# What needs to be done
Any picture in the data below should be skipped, while every line is repeated exactly.
=== Source information ===
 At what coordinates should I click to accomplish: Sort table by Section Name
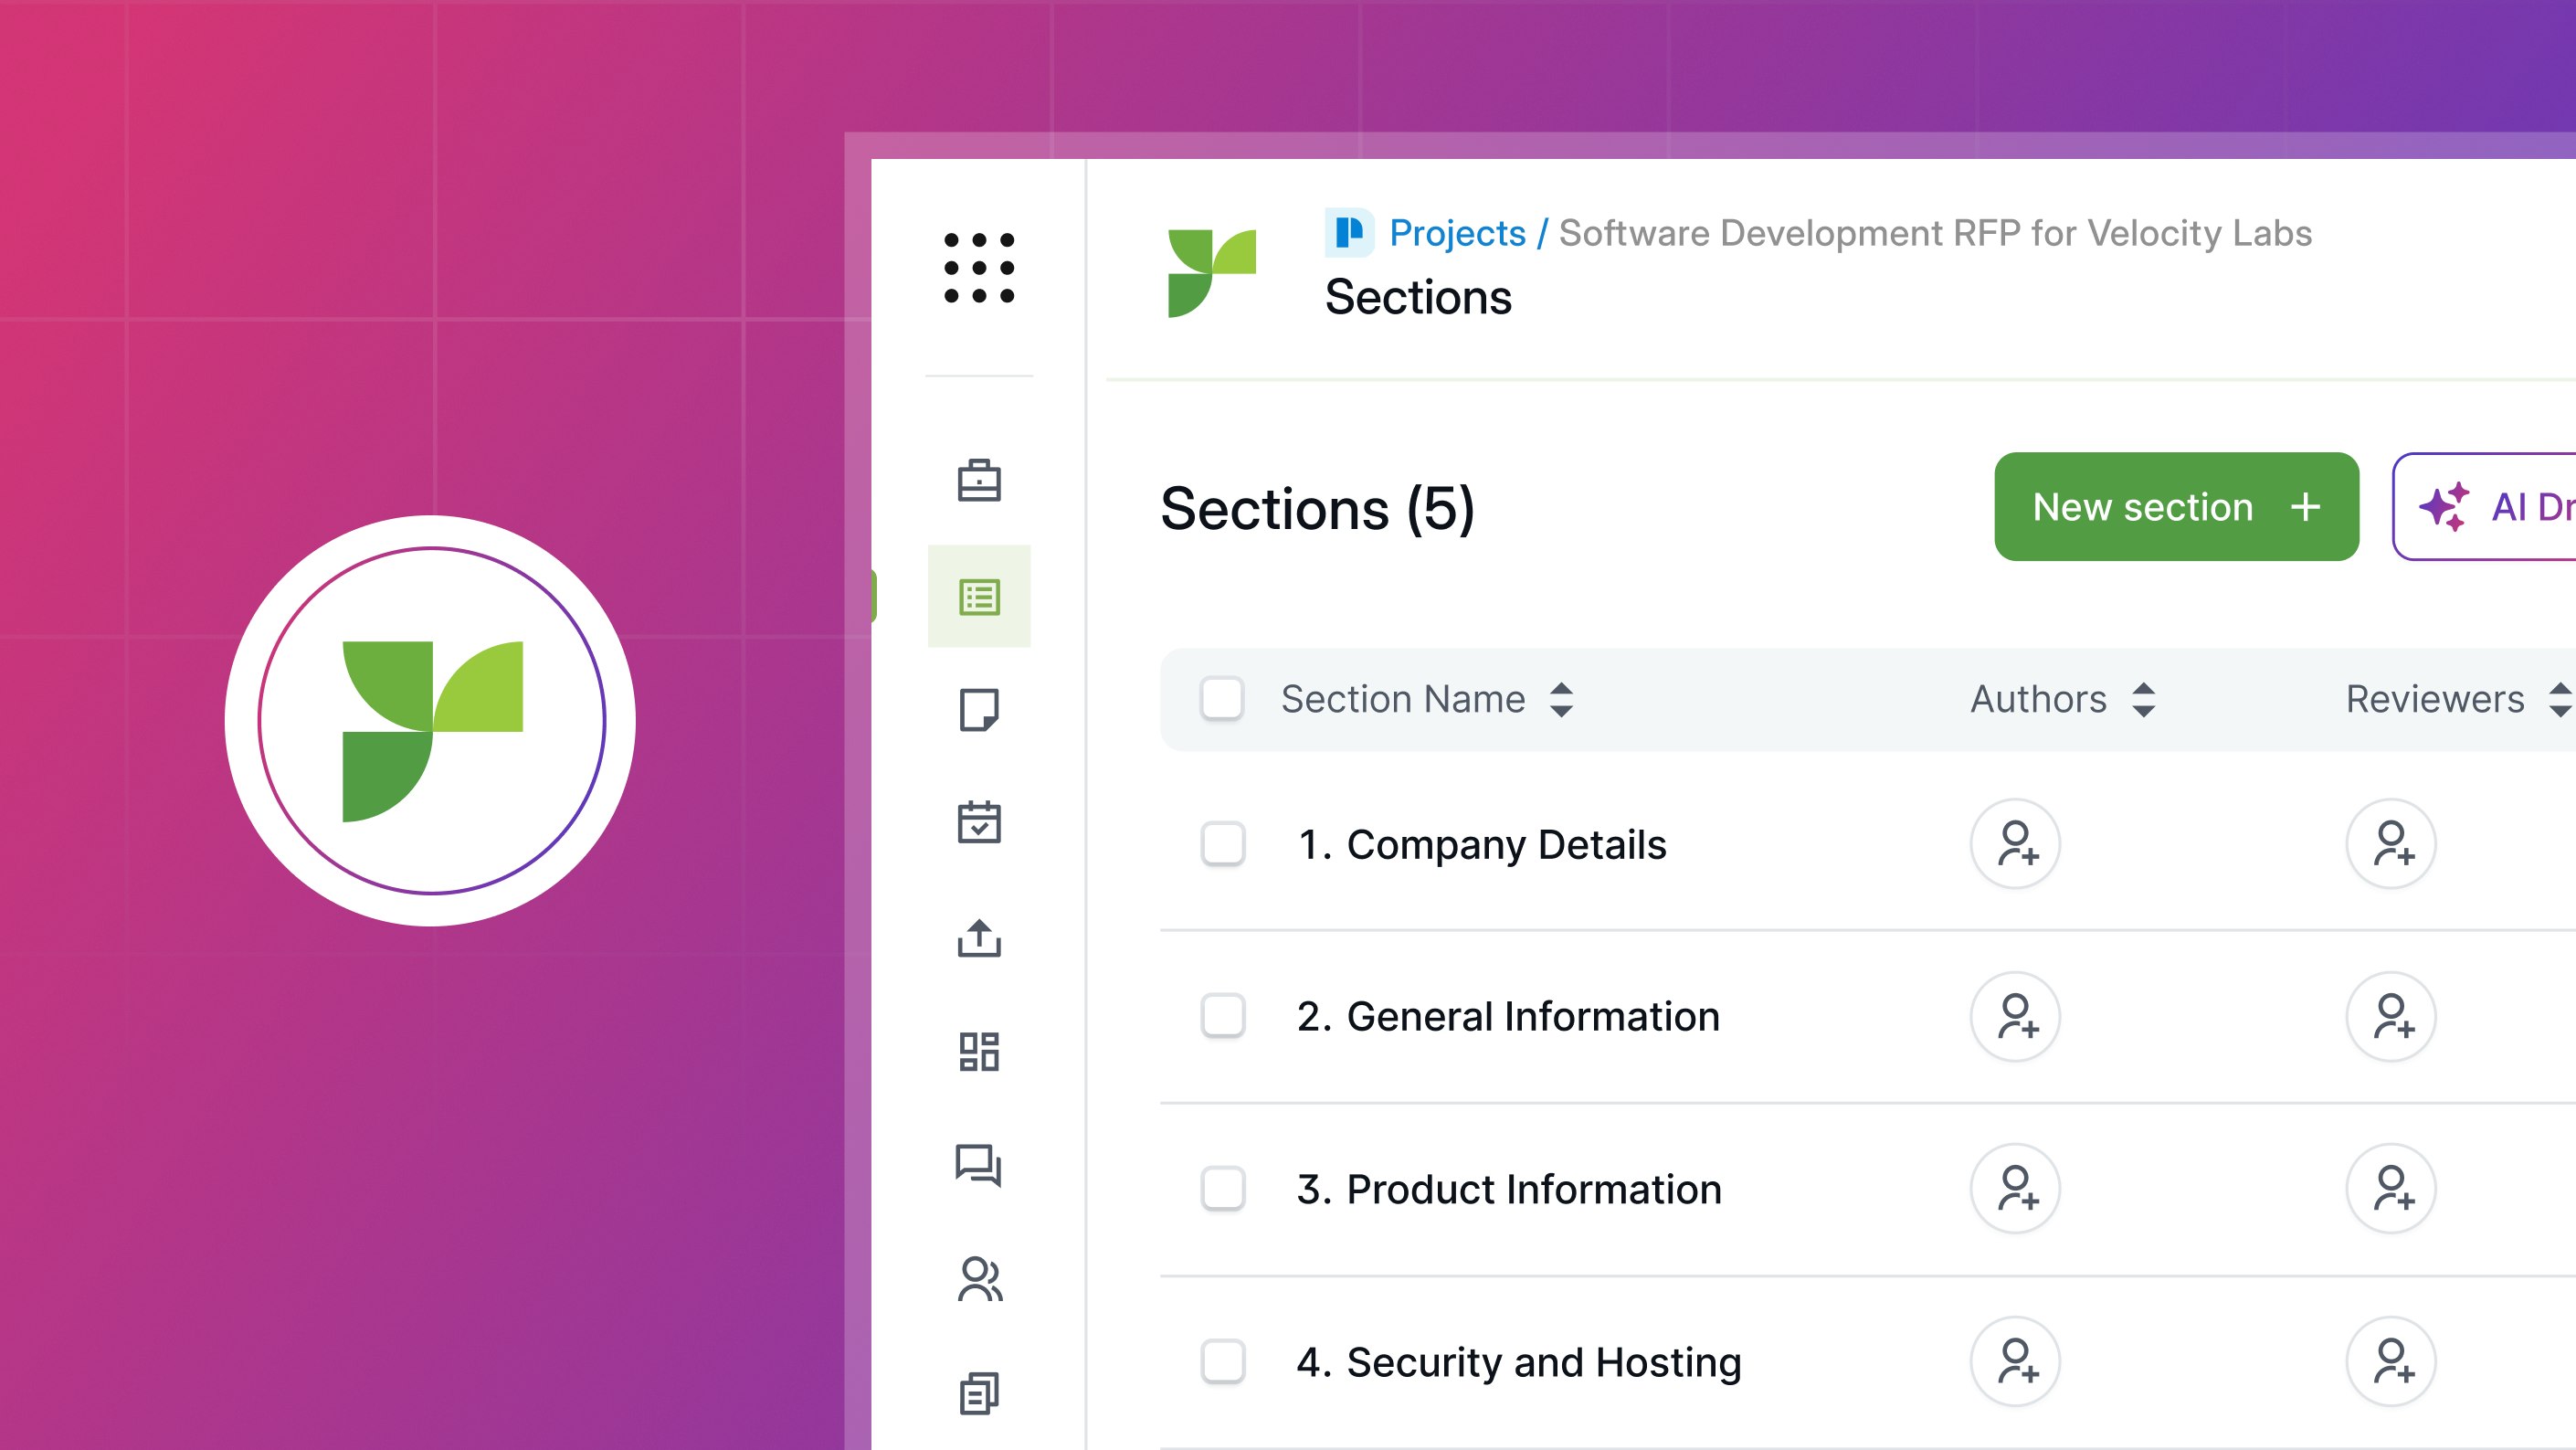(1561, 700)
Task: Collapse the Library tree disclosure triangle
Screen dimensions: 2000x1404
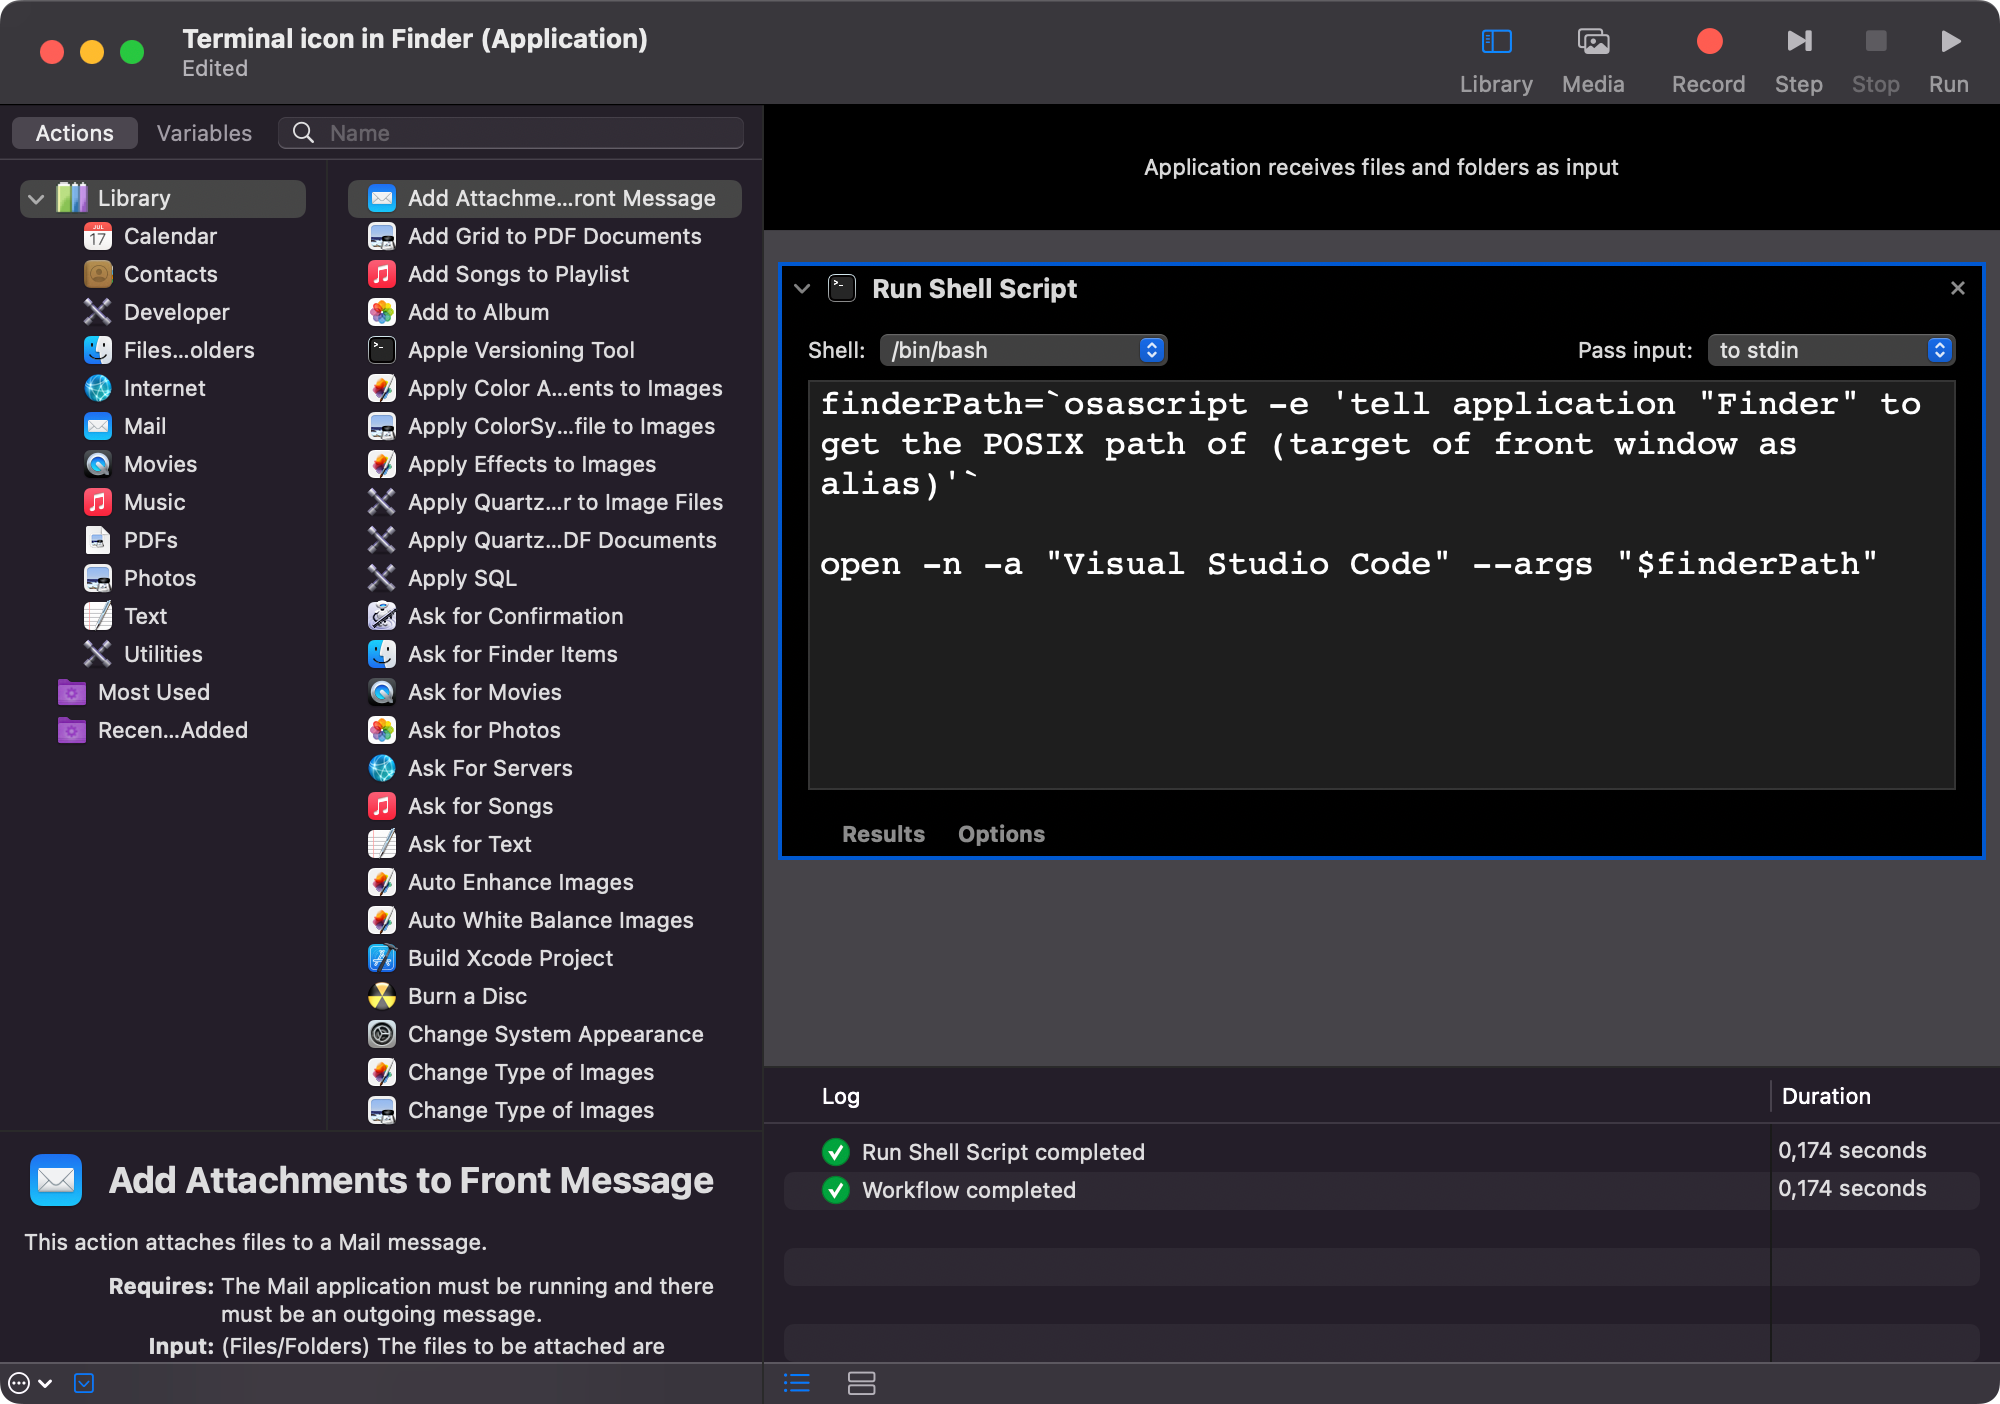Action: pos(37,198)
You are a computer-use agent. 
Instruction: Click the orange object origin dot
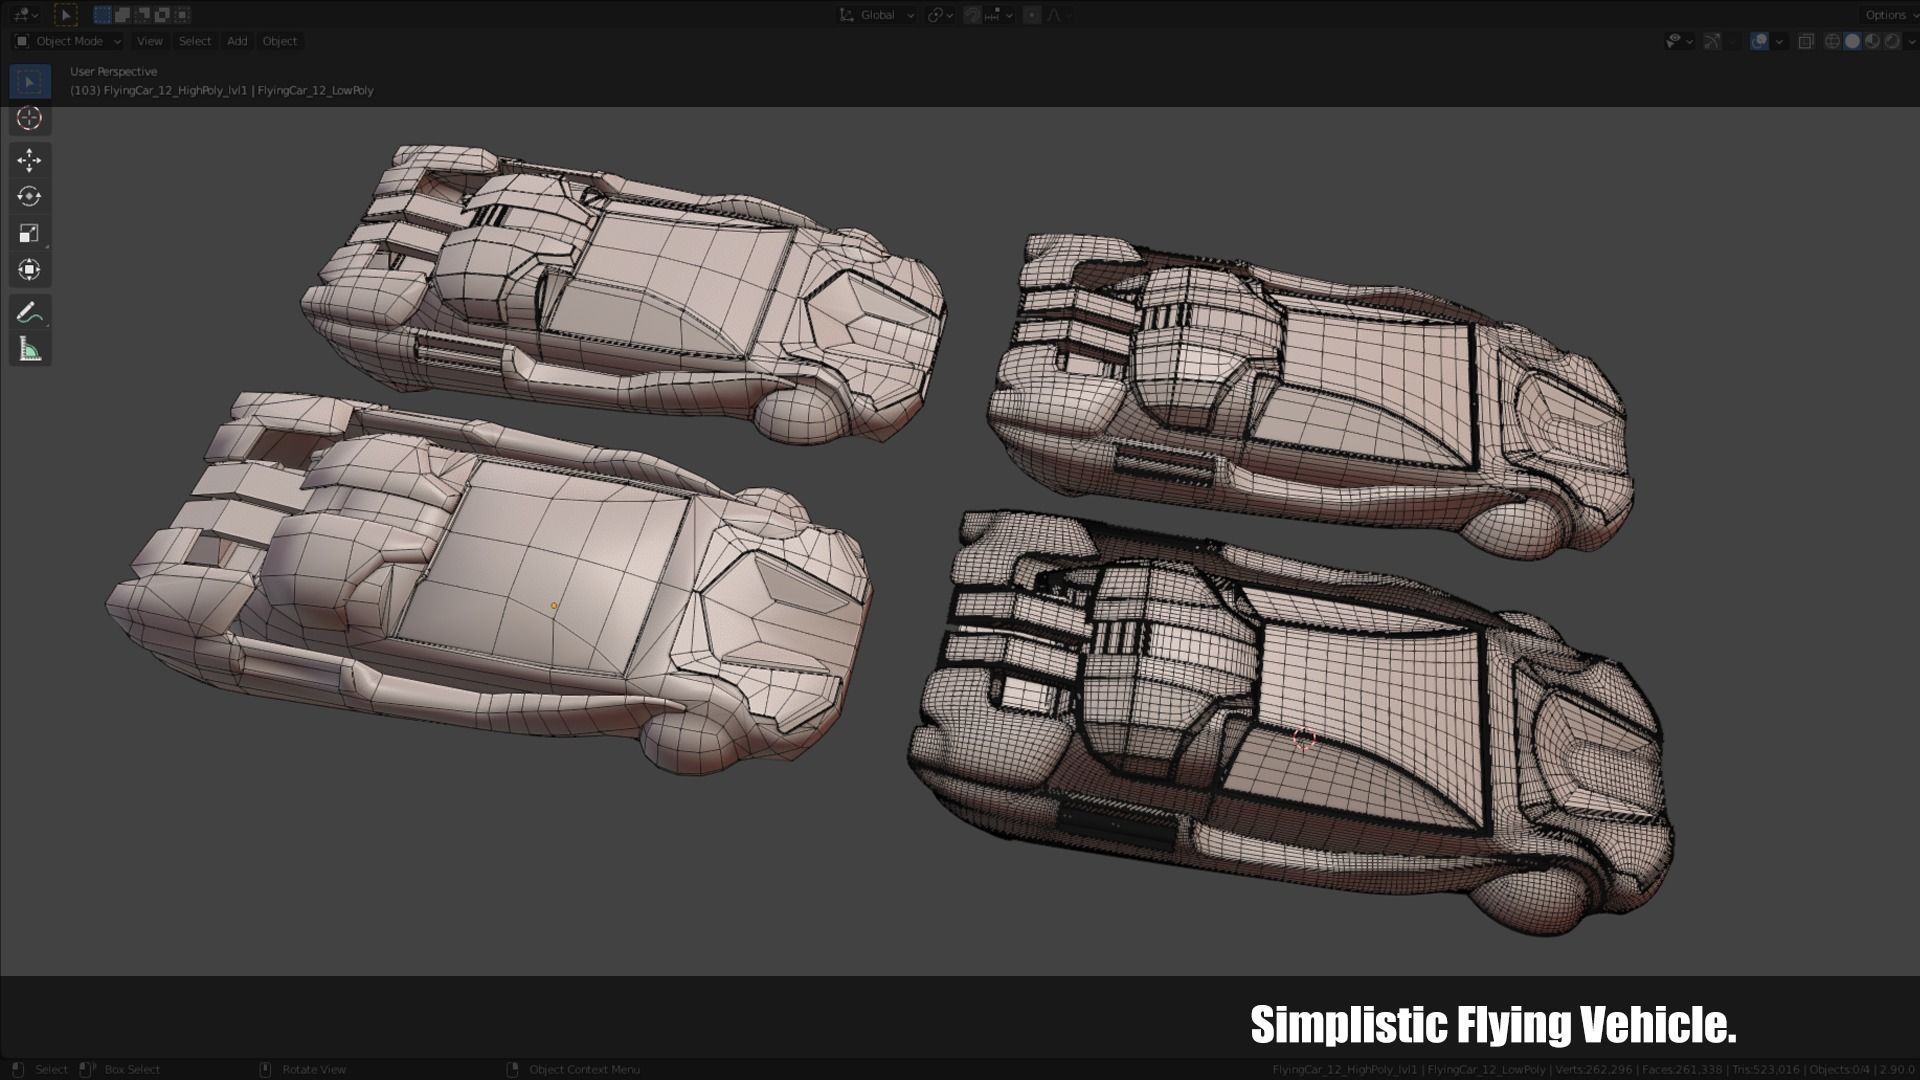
===
# Output of the exercise
 At what coordinates should I click to accomplish: Sort table by Section Name
(1561, 700)
Task: Collapse the Library tree disclosure triangle
Screen dimensions: 2000x1404
Action: pos(37,198)
You are a computer-use agent. 
Instruction: Click the orange object origin dot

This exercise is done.